Direction: Locate each line below that contains the string "height", and copy those lines out in full. Case counts.
** start Supplied data **
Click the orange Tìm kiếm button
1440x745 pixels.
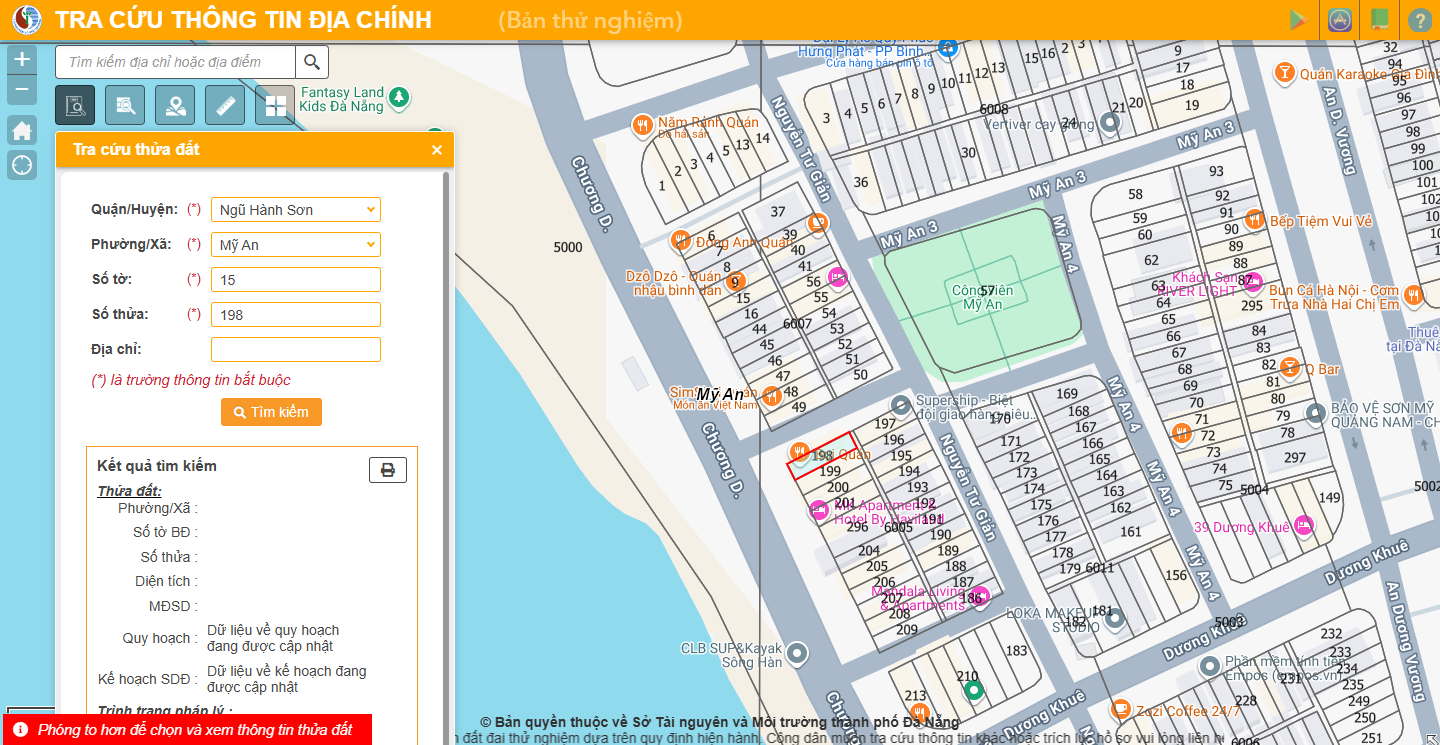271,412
** end Supplied data **
** start Supplied data **
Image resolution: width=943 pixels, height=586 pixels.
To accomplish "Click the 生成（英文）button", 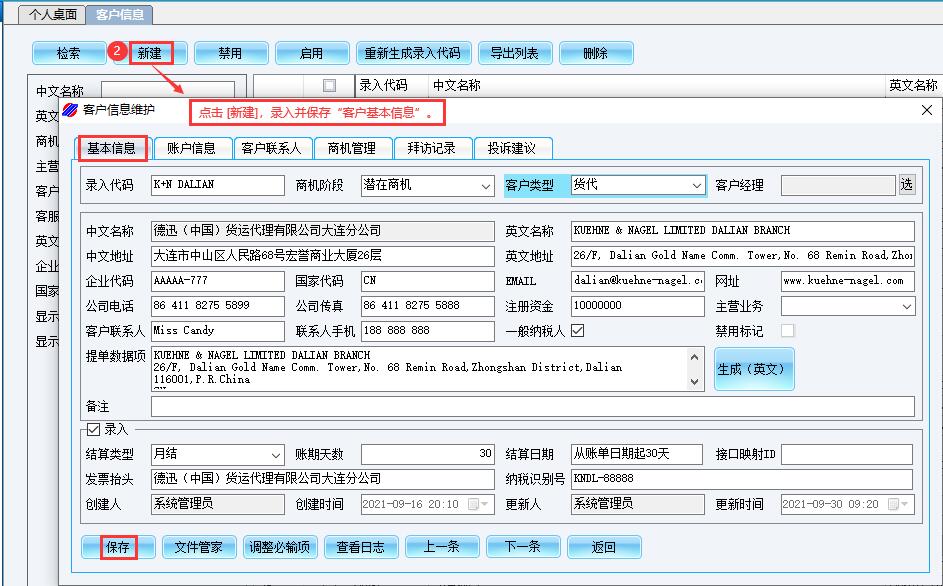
** end Supplied data **
** start Supplied data **
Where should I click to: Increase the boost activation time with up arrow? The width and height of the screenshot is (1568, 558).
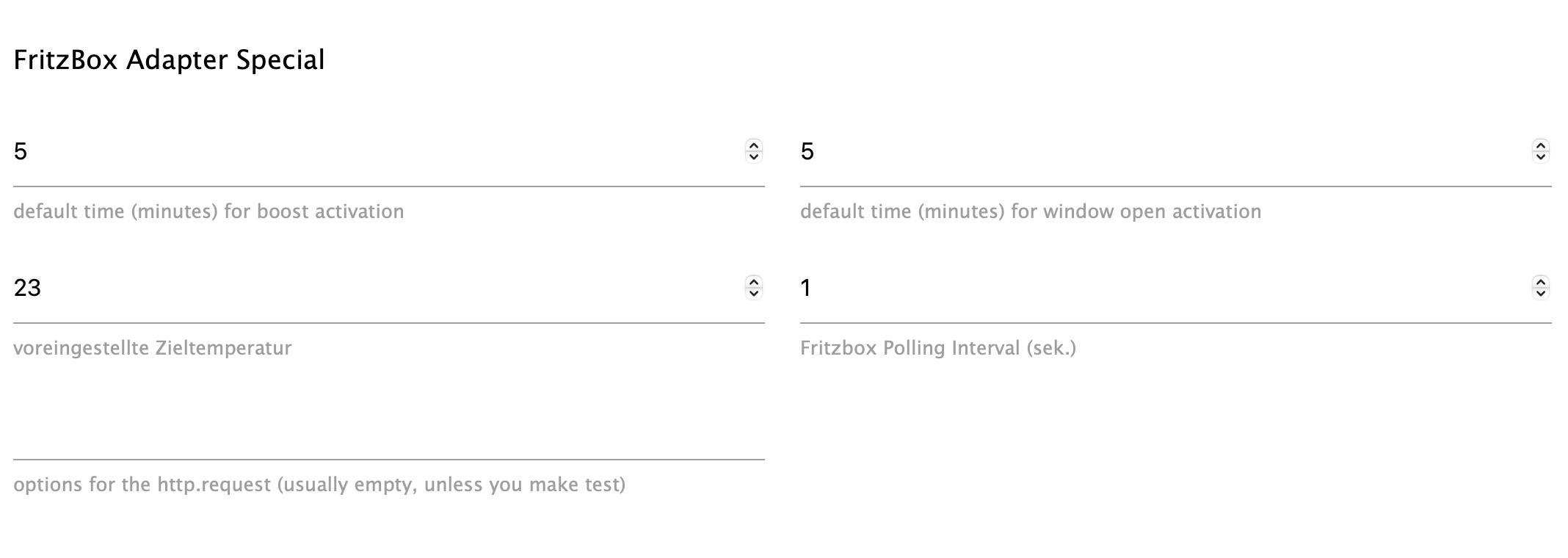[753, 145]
** end Supplied data **
Problem solution:
Image resolution: width=943 pixels, height=586 pixels.
Where should I click to: Increase the boost activation time with up arrow? The width and height of the screenshot is (1568, 558).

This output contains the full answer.